What is required -
Return, verbatim, the part of the data that opens with the line containing "Click the Clear Formatting icon" and closes with the line containing "pos(127,20)", including both of those lines.

Data from a data collection:
════════════════════

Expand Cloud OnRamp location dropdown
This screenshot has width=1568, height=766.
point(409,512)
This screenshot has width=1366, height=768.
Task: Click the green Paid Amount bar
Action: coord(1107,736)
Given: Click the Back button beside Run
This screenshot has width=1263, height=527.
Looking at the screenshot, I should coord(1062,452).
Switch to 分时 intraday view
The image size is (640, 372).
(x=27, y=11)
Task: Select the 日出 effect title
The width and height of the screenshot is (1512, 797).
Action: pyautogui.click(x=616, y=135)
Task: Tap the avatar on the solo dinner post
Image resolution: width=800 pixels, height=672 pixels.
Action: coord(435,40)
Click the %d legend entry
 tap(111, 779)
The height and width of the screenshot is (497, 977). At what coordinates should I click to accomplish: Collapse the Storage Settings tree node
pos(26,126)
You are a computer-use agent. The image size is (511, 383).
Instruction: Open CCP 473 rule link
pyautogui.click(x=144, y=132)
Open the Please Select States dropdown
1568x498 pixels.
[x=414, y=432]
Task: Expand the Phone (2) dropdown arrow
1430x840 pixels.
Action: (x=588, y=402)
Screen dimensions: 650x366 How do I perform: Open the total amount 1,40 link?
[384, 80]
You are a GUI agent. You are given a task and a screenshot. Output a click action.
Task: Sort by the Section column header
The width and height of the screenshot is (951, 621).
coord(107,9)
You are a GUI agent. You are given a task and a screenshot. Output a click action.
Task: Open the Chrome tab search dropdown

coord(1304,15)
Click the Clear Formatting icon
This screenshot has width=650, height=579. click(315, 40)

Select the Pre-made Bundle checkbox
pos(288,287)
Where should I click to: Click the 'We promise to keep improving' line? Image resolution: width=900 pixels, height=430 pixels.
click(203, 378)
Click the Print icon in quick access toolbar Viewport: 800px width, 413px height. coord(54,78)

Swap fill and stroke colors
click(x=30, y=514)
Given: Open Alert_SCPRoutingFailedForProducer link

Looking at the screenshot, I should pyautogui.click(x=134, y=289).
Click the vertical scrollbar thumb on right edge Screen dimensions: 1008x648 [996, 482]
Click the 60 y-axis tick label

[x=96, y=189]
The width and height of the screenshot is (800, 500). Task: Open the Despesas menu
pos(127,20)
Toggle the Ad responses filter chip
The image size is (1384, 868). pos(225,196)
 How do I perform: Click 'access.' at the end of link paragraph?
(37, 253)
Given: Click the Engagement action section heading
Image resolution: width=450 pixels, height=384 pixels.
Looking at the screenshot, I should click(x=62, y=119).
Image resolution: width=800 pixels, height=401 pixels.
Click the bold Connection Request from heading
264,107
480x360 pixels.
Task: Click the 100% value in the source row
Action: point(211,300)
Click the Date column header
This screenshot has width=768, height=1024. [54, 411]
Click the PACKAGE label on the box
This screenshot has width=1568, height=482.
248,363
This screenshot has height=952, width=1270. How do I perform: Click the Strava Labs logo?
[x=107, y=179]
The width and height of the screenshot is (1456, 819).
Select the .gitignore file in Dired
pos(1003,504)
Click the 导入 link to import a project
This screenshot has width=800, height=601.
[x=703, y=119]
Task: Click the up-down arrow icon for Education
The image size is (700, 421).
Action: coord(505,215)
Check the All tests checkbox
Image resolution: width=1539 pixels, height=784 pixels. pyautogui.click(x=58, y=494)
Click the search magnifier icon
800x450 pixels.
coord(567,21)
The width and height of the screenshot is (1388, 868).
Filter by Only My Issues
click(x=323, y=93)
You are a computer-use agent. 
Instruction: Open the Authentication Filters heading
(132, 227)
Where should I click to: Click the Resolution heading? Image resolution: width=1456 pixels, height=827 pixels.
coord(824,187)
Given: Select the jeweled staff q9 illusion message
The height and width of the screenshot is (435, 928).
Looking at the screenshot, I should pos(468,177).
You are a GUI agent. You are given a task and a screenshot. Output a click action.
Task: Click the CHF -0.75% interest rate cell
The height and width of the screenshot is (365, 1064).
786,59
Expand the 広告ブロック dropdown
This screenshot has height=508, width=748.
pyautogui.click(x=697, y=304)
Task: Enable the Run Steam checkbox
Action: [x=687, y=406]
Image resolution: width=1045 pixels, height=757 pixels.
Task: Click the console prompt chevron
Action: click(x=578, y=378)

════════════════════

Output of the task -
Click the Clear Formatting icon
This screenshot has width=650, height=579. click(315, 40)

Select the Pre-made Bundle checkbox
pos(288,287)
Where should I click to: Click the 'We promise to keep improving' line? Image resolution: width=900 pixels, height=430 pixels.
click(203, 378)
Click the Print icon in quick access toolbar Viewport: 800px width, 413px height. coord(54,78)

Swap fill and stroke colors
click(x=30, y=514)
Given: Open Alert_SCPRoutingFailedForProducer link

Looking at the screenshot, I should pyautogui.click(x=134, y=289).
Click the vertical scrollbar thumb on right edge Screen dimensions: 1008x648 [996, 482]
Click the 60 y-axis tick label

[x=96, y=189]
The width and height of the screenshot is (800, 500). Task: Open the Despesas menu
pos(127,20)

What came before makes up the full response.